Overview of AI in Education
AI in education refers to the use of
advanced technologies, including machine learning, natural language processing,
and data analytics, to enhance educational experiences. AI applications in
education are diverse and have been implemented across various sectors,
including K-12 schools, higher education, and lifelong learning platforms.
These applications are designed to improve learning outcomes, automate
administrative tasks, and increase accessibility to quality education for
diverse populations. AI's capabilities range from personalized learning
experiences and real-time feedback systems to intelligent tutoring and
predictive analytics.
The first wave of AI adoption in
education focused largely on automating tasks that were traditionally carried
out manually by educators or administrative staff. For example, AI-driven
systems for grading assignments and tests have made it possible for teachers to
focus more on individual student needs and less on administrative burdens[3].
Additionally, AI-powered tools like chatbots and virtual assistants have been
introduced to answer students' questions and provide personalized support
outside of regular class hours[4].
These innovations have the potential to improve the efficiency of educational
systems and support both students and teachers in achieving better outcomes.
Applications of AI in Education
·
Personalized
Learning:
Personalized learning is one of the
most significant benefits of AI in education. AI-driven platforms use data
about students' learning styles, preferences, and progress to deliver tailored
learning experiences. These platforms adapt the pace and content of lessons
based on individual student needs, which is particularly useful for addressing
diverse learning abilities within a single classroom. Studies show that
personalized learning through AI can improve engagement, motivation, and
achievement, especially among students who may struggle with traditional
one-size-fits-all educational models[5].
·
Intelligent
Tutoring Systems:
AI-powered tutoring systems offer
individualized instruction to students, providing immediate feedback and
guidance. These systems use algorithms to analyse student performance and
adjust the difficulty of tasks accordingly. For example, platforms like
Carnegie Learning’s MATHia use AI to simulate one-on-one tutoring experiences,
helping students work through problems at their own pace. The effectiveness of
intelligent tutoring systems in improving academic performance has been
well-documented, with numerous studies showing positive results in subjects
like mathematics and science[6].
·
Automated
Grading and Assessment:
AI is increasingly used to automate
grading and assessment processes. This can significantly reduce the workload of
educators, allowing them to focus on teaching and student engagement. For
instance, AI systems are used to grade essays and assignments, as well as
assess students’ performance in real-time through adaptive quizzes and exams.

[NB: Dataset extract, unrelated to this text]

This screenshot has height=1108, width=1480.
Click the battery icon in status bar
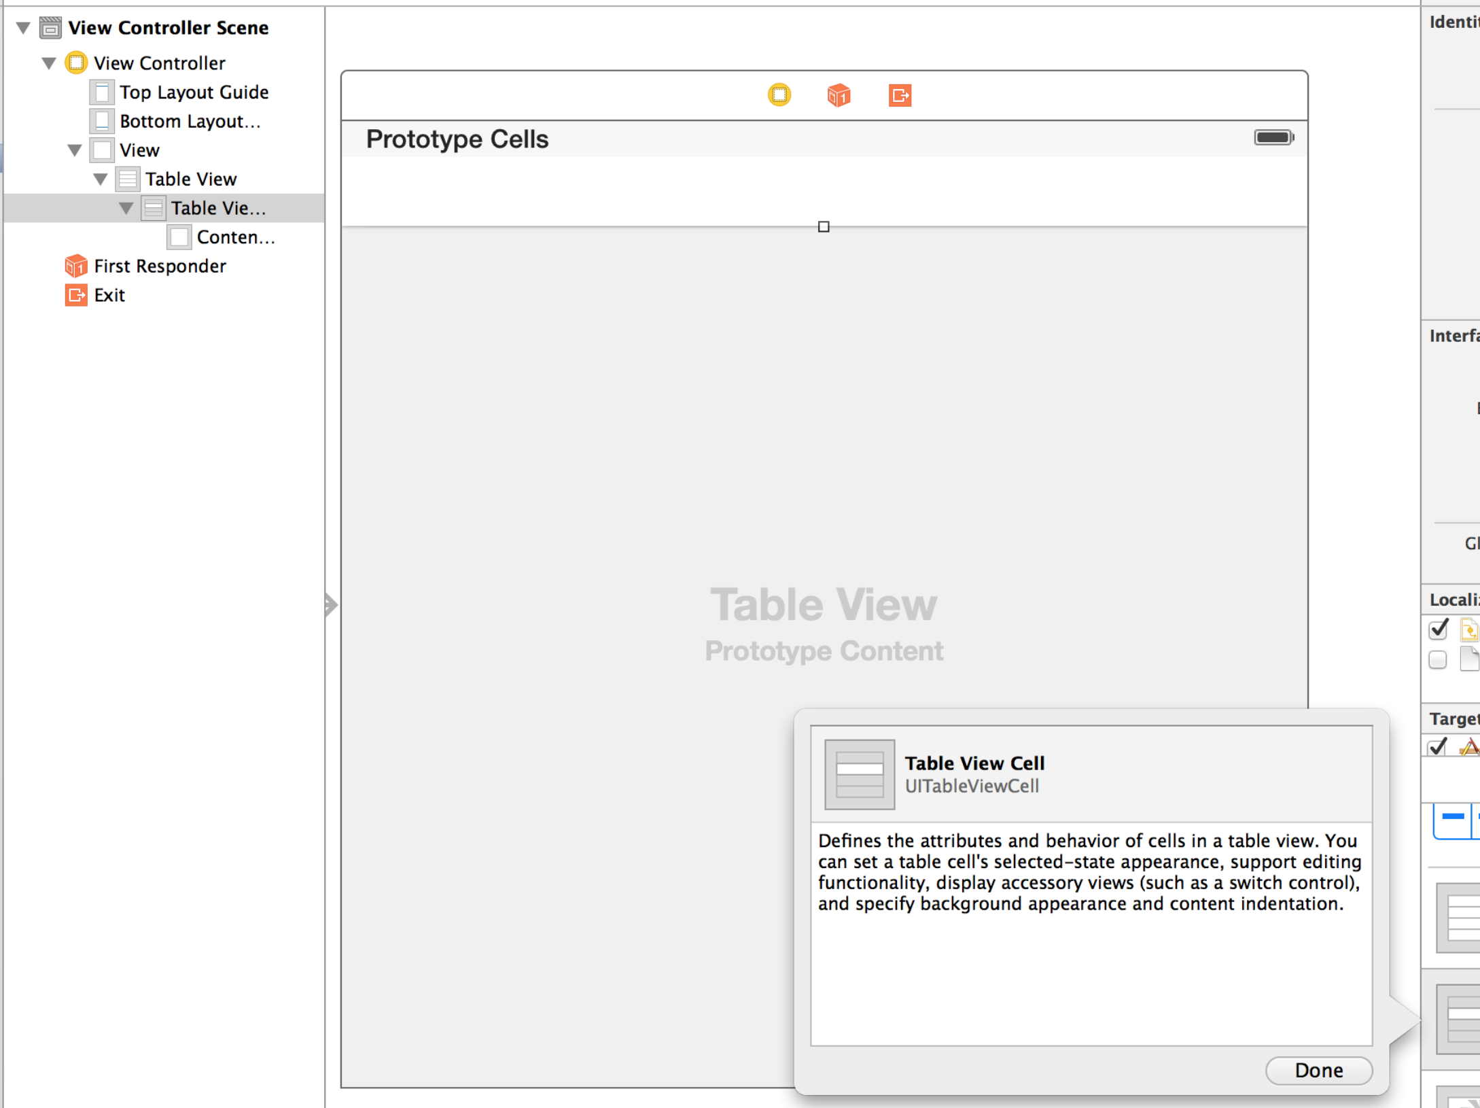point(1273,137)
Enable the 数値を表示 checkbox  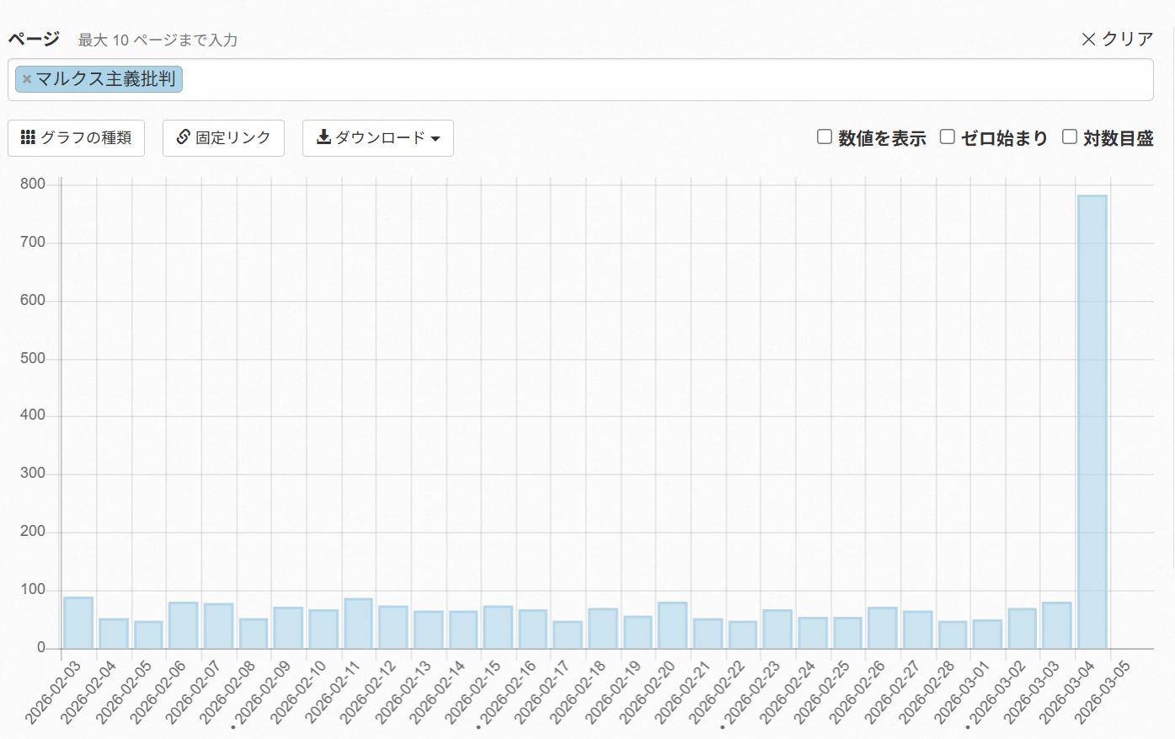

These systems not only save time but also provide instant feedback to students,
allowing them to adjust their learning strategies on the fly[7].
·
Predictive
Analytics for Student Success:
Predictive analytics is another area
where AI is making an impact. By analysing historical data, AI systems can
predict student outcomes and identify those at risk of falling behind or
dropping out. This allows educators and institutions to intervene early and provide
targeted support to students who need it most. Research shows that predictive
analytics can be a valuable tool in improving retention rates and academic
performance, especially in higher education settings[8].
Challenges and Ethical Concerns
Despite the promising potential of
AI, its integration into education is not without challenges. Several key
concerns have emerged from the literature surrounding its use:
·
Bias
and Fairness:
One of the most significant ethical
challenges in AI is the potential for bias. AI systems are trained on large
datasets, and if these datasets are biased, the resulting algorithms may
perpetuate and amplify these biases. In the context of education, this could
lead to biased assessments or recommendations that unfairly disadvantage
certain student groups, such as minorities or students from low-income
backgrounds[9].
·
Data
Privacy and Security:
The use of AI in education involves
collecting vast amounts of personal data, such as students' academic
performance, learning habits, and demographic information. This raises concerns
about data privacy and security, particularly in light of increasing cyber
threats. The unauthorized use or mishandling of student data can lead to
breaches of privacy and undermine trust in AI technologies[10].
·
The
Digital Divide:
While AI has the potential to make
education more accessible, it also risks deepening the digital divide. Many
students in developing countries or underprivileged communities lack access to
the necessary technology or infrastructure to benefit from AI-driven education.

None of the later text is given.